This is a good-news column about conquering debt, brought to you by Courtney and Michael Wacker of Lawrenceville.
Buried in a credit card hole and staring at financial disaster, the Wackers managed to whack about $83,000 in principal and interest in a little over five years.
How they got into the mess — fairly typical — and how they climbed out — determination and good advice — can be an example for consumers facing similar messes.
“We had so many cards full of so much stuff that we started just paying the minimum. That was the big trap,” said Courtney Wacker, a 46-year-old former teacher who works in educational testing.
It wasn’t the house or car payments that got the Wackers in trouble. It wasn’t the two kids. It was the plastic.
“You charge it,” Courtney Wacker said. “It’s the American way. I’m going to pay it off later.” Only “later” didn’t come until after the mountain of debt was about to crush them. As their credit scores kept falling, the interest rates on the nine credit cards shot up to as high as 32 percent. By paying the minimum each month, the Wackers were looking at about 30 years to get out from under the load.
Since they didn’t want to be in their 70s before the cards were paid off and since they were opposed to filing for bankruptcy, the Wackers sought help from CredAbility, the nonprofit group formerly known as the Consumer Credit Counseling Service of Greater Atlanta.
First, the nine cards were cut up. Then, a CredAbility counselor went through their budget, put them on a debt management plan and contacted their creditors. The counselor was able to negotiate a critical change — the interest rate on the debt was cut to 3 percent from 32 percent.
“That’s what saved us,” Courtney Wacker said.
Each month, the Wackers paid a figure they’ll never forget — $1,456, which included a $50 monthly fee to CredAbility.
To hit that monthly target, they had to completely change their spending habits. No impulse buys. No meals out. No vacations, other than driving to see family or friends. No expensive Christmas or birthday gifts. Handmade gifts instead.

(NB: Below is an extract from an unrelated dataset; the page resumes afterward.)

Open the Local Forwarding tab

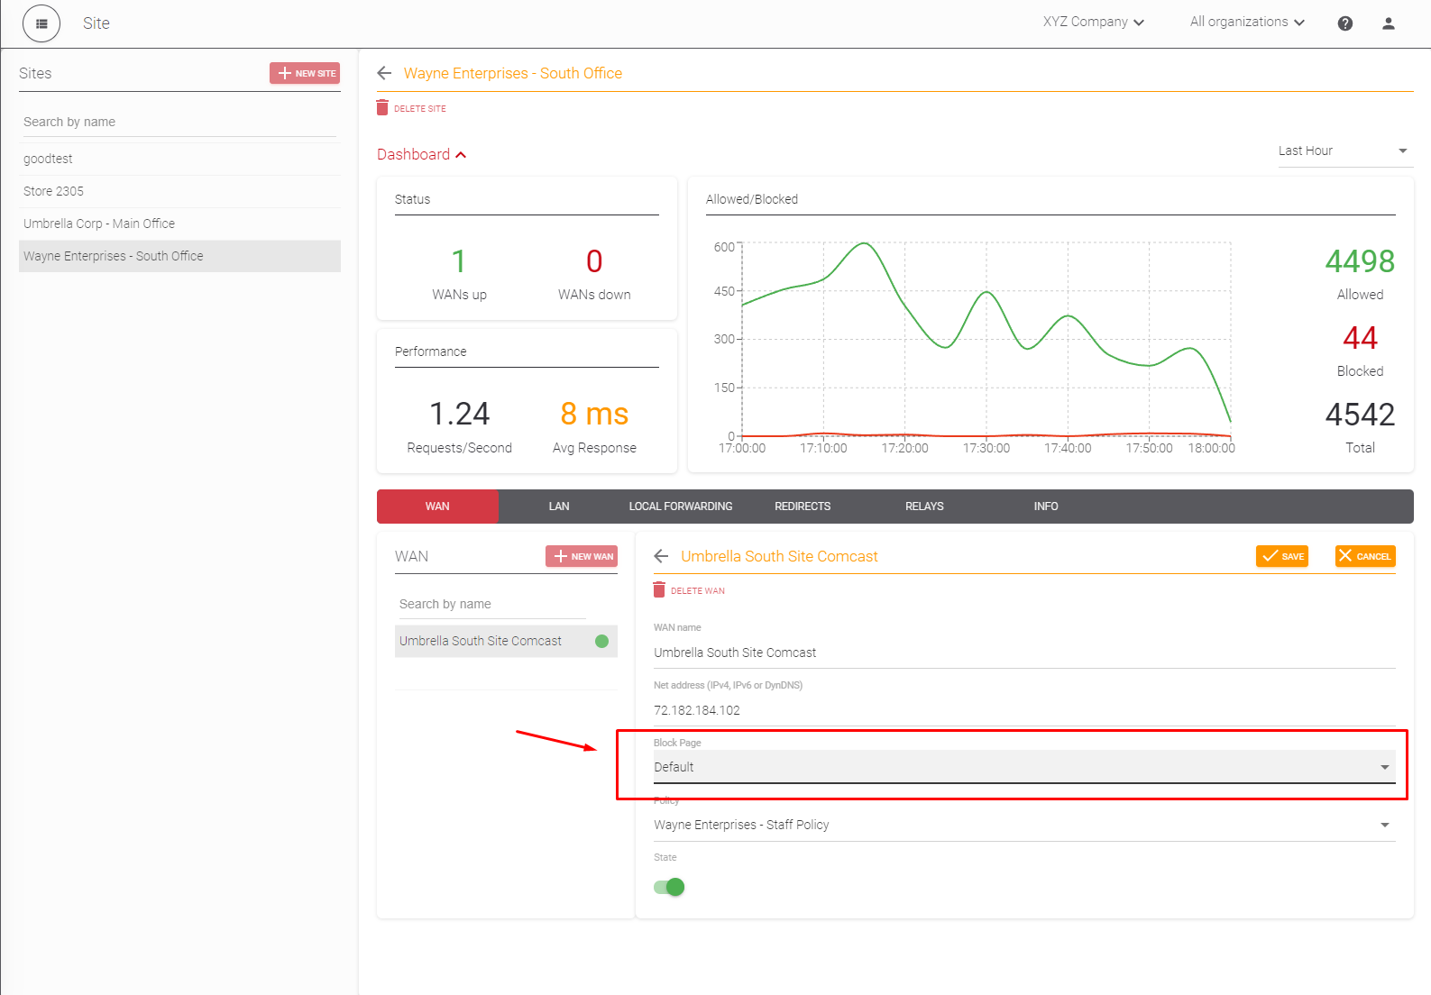click(x=680, y=507)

“We had to adjust to strictly cash, even to pay for gas and food,” said Michael Wacker, a Georgia Power maintenance specialist. “Once that first year got by, we were OK.”
Did it affect your relationship, which began back in high school?
“You have to be able to work together,” Michael Wacker, 46, said. “You have to be patient with each other.”
They had to establish priorities, which were essentially living expenses, plus one other thing — continuing to pay for the kids’ competitive swimming activities. Everything else was eliminated.
As their debt was being retired, their credit scores steadily rose to 750 from the 500 neighborhood. Now, with all of it paid off, the Wackers still plan all of their spending, and pay with cash. They literally have a written, five-year plan detailing how they’re going to tackle many home-improvement projects they plan to do themselves.
Any advice for others?
“If you can’t pay for it, you can’t get it,” Courtney Wacker said. “If you fall into the credit-card trap, don’t wait long to get help.”